Sept. 29, 2014
Adam Farley
[email protected]
There are two reasons professors want you to show up to class.
One: They feel attendance is conducive to their subject.
Two: it’s personal.
Their egos just can’t handle it if you don’t show up; they and their subject are super important and your presence is required to validate that.
I missed a class during the first week of school because I was immersed in a job and summer internship. Settled into a rhythm by August, I simply forgot about school.
I realized my mistake, but it was too late and I was booked solid that week. I figured if anyone in the class really wanted to know my major, favorite animal and feelings about long walks on the beach, they could ask me another time.
The first day had not even begun to wane before I received a snarky email from a professor disguised as a polite request (name changed to protect the well-intentioned).
“Dear students, If you’re not going to attend this class, kindly drop it. All best, [Professor Well-intentioned Snarkypants]”
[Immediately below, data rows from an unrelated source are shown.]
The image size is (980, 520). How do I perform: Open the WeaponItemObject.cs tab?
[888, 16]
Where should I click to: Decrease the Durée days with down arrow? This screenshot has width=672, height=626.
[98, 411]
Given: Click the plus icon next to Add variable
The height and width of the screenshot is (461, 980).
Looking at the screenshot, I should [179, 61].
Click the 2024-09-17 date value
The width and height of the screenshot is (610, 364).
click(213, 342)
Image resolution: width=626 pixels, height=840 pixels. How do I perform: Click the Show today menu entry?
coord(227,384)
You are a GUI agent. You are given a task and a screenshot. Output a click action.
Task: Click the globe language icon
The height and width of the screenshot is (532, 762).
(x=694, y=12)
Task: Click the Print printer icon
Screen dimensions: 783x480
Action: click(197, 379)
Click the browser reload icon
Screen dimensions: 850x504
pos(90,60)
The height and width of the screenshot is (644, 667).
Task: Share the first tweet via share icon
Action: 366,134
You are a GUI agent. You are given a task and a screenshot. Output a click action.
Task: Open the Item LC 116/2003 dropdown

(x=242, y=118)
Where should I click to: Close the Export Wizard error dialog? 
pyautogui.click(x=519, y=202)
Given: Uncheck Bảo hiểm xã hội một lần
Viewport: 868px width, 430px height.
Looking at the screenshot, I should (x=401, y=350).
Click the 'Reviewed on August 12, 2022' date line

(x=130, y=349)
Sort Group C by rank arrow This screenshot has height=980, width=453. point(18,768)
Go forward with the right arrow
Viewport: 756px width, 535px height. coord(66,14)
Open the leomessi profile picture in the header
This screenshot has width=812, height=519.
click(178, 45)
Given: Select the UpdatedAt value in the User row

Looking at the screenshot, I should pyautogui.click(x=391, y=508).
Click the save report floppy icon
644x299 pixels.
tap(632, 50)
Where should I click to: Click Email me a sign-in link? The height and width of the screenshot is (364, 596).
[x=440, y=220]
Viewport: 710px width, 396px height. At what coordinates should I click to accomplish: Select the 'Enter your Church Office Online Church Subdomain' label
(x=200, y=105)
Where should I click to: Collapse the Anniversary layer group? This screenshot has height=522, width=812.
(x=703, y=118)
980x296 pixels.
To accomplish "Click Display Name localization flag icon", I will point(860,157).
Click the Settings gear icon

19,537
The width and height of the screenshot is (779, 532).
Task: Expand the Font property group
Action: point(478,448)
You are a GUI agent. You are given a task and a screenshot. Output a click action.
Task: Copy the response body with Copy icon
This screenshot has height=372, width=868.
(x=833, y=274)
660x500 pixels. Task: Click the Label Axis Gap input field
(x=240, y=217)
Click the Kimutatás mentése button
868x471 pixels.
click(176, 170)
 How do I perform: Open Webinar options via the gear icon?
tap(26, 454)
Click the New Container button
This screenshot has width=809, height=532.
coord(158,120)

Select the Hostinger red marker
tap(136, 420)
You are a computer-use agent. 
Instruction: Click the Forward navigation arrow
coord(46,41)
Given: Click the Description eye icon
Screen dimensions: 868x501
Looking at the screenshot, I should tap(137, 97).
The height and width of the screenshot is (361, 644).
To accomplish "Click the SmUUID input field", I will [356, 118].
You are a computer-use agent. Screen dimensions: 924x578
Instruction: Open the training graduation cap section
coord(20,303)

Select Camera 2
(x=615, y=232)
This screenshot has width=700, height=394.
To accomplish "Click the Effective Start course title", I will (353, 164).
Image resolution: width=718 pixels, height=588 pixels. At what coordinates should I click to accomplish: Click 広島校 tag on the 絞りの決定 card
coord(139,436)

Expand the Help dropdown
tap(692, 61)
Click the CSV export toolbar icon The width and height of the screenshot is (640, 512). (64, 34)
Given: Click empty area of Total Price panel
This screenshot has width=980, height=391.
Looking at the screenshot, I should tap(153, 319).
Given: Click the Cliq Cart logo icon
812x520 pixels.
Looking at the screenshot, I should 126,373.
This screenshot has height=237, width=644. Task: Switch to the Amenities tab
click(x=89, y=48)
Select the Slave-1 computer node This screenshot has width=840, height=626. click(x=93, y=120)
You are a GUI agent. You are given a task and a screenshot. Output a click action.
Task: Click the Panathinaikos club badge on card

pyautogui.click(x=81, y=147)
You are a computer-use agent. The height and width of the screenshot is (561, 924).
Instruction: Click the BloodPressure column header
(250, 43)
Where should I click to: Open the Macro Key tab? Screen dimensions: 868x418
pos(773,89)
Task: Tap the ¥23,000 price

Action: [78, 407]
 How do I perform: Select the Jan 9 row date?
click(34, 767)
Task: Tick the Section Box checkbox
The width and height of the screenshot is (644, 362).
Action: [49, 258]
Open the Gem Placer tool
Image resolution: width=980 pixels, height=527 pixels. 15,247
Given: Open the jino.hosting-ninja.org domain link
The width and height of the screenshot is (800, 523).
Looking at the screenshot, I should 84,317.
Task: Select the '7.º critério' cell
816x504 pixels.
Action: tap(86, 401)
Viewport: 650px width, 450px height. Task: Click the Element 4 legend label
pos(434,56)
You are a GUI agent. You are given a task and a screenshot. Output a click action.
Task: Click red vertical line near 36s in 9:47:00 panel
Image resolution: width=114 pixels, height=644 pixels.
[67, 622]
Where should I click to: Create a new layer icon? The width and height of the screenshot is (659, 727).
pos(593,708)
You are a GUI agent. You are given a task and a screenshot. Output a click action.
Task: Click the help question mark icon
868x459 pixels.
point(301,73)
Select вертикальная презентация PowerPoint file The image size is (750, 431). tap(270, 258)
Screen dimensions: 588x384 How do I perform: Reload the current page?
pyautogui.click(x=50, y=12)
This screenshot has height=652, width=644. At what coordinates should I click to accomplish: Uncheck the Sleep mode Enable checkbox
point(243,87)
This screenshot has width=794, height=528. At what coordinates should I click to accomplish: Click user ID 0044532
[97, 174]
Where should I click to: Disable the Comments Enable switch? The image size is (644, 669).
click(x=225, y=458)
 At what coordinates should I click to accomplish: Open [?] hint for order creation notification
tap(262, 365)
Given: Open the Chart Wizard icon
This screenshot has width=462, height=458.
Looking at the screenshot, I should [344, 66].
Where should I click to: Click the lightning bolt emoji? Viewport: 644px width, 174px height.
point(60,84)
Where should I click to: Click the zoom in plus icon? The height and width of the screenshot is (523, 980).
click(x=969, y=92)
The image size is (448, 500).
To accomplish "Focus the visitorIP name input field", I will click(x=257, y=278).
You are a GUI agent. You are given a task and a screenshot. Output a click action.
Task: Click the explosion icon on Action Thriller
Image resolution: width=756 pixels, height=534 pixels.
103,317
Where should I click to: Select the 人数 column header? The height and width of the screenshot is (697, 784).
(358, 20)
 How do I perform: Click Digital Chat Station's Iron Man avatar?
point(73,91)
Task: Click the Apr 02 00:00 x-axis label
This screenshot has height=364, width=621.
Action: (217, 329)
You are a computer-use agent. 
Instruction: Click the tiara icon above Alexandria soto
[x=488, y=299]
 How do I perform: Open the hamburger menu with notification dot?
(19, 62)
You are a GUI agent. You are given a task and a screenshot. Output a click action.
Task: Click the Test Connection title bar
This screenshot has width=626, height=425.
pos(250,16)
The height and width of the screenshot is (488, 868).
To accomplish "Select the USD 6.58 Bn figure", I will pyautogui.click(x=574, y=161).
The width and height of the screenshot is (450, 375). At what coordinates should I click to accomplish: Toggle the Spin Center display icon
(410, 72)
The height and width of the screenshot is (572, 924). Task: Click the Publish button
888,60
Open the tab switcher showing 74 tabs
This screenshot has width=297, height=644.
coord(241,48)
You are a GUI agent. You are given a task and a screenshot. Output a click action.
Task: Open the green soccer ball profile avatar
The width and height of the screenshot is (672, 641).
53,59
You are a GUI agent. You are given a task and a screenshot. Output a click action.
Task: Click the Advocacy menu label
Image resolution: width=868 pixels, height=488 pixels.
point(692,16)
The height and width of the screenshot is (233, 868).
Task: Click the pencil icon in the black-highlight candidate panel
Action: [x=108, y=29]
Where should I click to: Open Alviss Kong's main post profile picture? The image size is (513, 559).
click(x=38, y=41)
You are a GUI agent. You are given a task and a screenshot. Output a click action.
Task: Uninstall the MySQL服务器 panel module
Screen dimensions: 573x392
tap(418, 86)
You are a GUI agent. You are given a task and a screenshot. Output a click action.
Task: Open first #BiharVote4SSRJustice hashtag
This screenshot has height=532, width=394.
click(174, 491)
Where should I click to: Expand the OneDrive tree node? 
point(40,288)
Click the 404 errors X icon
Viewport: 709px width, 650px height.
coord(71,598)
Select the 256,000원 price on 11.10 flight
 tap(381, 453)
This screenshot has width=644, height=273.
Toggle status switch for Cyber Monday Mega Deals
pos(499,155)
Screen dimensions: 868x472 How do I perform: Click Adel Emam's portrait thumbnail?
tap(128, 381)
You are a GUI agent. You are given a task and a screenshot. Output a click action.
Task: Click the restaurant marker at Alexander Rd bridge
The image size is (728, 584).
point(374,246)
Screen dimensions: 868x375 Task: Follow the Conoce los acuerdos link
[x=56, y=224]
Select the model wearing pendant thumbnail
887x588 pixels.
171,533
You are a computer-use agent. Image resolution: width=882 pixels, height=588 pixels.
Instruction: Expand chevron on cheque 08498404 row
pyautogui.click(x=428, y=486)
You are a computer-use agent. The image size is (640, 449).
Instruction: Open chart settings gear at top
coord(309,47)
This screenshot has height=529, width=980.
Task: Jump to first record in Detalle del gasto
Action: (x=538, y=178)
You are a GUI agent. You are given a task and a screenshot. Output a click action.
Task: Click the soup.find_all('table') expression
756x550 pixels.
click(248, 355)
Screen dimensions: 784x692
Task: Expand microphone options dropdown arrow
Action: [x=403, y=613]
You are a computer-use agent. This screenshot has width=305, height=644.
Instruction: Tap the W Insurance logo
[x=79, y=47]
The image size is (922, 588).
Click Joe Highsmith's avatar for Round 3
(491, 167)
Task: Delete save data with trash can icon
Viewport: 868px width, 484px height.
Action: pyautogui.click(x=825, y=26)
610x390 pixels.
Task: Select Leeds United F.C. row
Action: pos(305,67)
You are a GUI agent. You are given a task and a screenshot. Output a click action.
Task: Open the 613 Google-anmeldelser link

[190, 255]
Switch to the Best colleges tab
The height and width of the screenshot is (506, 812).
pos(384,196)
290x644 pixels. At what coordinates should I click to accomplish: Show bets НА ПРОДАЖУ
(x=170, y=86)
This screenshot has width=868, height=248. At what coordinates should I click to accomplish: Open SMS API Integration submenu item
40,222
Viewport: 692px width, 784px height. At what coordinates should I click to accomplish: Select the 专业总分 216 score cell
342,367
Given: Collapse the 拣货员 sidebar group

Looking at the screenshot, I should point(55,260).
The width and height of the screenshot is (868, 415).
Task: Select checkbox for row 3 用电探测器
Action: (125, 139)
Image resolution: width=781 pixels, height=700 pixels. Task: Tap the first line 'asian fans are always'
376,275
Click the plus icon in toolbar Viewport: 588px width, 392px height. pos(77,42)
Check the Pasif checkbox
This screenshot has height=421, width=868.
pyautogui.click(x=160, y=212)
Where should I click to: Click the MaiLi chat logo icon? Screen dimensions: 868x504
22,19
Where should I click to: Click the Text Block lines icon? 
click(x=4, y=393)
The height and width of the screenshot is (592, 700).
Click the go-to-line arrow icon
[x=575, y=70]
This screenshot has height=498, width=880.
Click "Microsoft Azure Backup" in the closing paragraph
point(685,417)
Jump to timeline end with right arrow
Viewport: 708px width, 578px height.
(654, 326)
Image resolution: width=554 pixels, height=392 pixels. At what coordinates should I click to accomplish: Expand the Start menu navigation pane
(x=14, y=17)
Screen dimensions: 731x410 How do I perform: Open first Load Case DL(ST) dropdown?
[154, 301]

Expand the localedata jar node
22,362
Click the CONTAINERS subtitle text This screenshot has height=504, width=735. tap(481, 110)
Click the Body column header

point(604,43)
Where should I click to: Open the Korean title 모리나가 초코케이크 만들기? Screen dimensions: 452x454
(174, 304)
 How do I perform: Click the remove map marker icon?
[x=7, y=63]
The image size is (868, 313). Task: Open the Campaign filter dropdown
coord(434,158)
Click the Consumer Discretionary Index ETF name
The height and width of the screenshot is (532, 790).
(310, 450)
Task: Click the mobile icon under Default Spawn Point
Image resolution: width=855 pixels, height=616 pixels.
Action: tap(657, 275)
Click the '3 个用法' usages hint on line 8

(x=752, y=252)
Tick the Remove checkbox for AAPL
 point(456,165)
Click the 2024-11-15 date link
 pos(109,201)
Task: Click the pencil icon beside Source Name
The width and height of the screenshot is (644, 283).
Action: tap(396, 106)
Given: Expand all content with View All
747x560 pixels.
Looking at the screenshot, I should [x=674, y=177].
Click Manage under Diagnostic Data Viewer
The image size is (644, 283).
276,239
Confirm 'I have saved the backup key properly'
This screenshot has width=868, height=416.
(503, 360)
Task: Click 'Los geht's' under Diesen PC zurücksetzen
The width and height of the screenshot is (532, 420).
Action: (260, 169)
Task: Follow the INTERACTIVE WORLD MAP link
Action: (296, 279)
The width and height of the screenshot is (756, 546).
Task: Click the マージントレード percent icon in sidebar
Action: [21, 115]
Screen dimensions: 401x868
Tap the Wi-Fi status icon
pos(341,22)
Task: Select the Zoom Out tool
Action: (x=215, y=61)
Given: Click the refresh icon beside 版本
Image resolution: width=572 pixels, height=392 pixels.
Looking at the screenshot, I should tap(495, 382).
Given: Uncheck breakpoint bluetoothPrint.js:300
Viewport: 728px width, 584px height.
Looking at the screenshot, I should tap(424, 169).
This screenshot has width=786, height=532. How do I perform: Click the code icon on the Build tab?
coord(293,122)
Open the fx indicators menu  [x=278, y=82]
Naturally the first thing I wanted to do was “kindly drop” the class. Regrettably, it was required and the only one that fit the timeslot.
I understand the frustration. I too wish the rest of my life would just stop happening so that I only ever have to worry about one thing at a time.
I also wish I could eat three square meals of philosophical conundrums covered in cheese and that, in place of rent checks, my landlord would accept compelling insights about light pollution signed by sea turtles.
I showed up the next week and was educated in the hallway that the “real world” would not tolerate such absences and that an employer would fire me.
Oh, the irony! I had missed class precisely because of the “real world.” That I was paying them to be there, not vice-versa, was also irrelevant.
So many professors ar e passive-aggressive about their attendance policies and knock you down a letter grade or two for missing classes, even if you know the material better than anyone that can show up every day.
These policies always come across as an attempt to compensate for poor or lazy class design and never actually encourage interest or learning. Everyone knows young people resist an iron fist, regardless of what it’s enforcing.
Besides that, threatening to wield dictatorial power as an educator by artificially adjusting a final grade is teaching the opposite of personal responsibility.
Being older than the average UCCS demographic, I thought these feelings on attendance might be unique. Sophomore Wyatt Songer assured me they were not.
“While I understand the need for students to attend class, I find that most instructors’ grade too harshly based on attendance. Sometimes life gets in the way and a student should not be punished for the inability to attend a class,” Songer said.
Attendance for its own sake confuses senior S.K. Khan as well.
“I want to be there because it’s interesting to me. If a professor has required attendance it usually means they’ve had issues in the past because the class is draining or boring,” Khan said. “Make it interesting, give them a class they’ve never experienced, and students will show up on their own.”
On top of that, since the average person must have a job or two to afford the costs of higher education and opportunity costs of spending time in class, one would think wellintentioned professors would be a bit more understanding.
The fight for attendance is an unneeded war in the classroom. It’s better decided by students.
Professors should focus more on teaching and less on seats, because it should be our responsibility to fill them, not theirs.